La Roma non riesce a produrre più nulla, in evidente debito d’ossigeno e in una confusione tattica dovuta ai soliti cambi da “attacco all’arma bianca” di Mourinho che, involontariamente, favoriscono i partenopei, abituati a far malissimo tra le linee e a loro agio come mai erano stati fino al gol di Osimhen.

Il nuovo scenario riaccende anche Kvaratskhelia, che in un paio di circostanze fa capire il perché di tanta attenzione dedicatagli, mentre la Roma si affievolisce continuando a cercare lanci lunghi continuamente rispediti al mittente dalla contraerea ospite, guidata da un Kim Min-Jae capace di annullare prima Abraham e poi respingere ogni palla alta che graviti dalle sue parti.

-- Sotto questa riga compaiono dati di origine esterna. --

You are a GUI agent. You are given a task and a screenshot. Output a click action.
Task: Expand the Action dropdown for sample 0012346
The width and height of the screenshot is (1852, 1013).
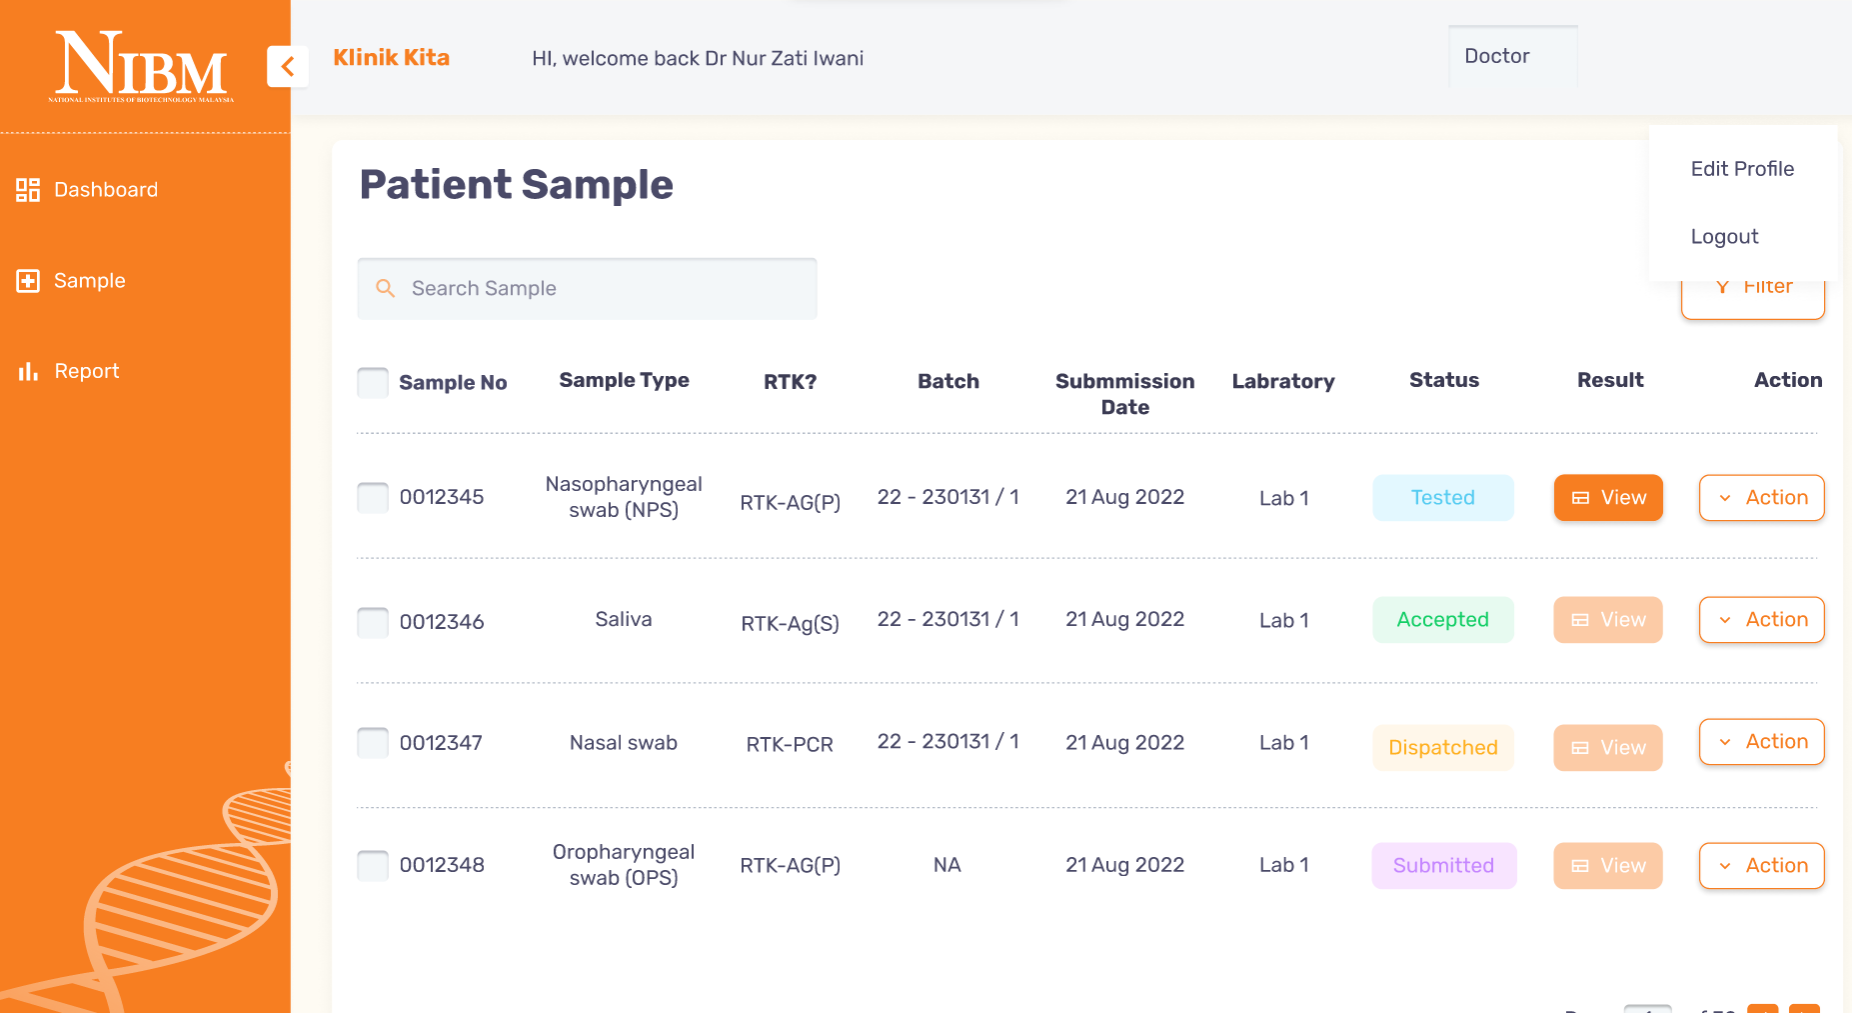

Senza troppi patemi, senza un forcing finale da parte della Roma, il Napoli porta così a casa una vittoria di fondamentale importanza.

La squadra di Spalletti si è dimostrata più matura dei giallorossi, con una precisa identità tattica, fortissima nei singoli e sinceramente superiore alla Roma di Mou che è stata sì gagliarda e fisica, “testaccina” e ruvida, ma anche monodimensionale, concentrata soltanto sul non prenderle per poi tentare la via dell’improvvisazione in fase offensiva. Il risultato? Neanche un tiro nello specchio della porta (non accadeva dal 2015) e una squadra ben lontana dall’avere un bilanciamento tra le due fasi di gioco.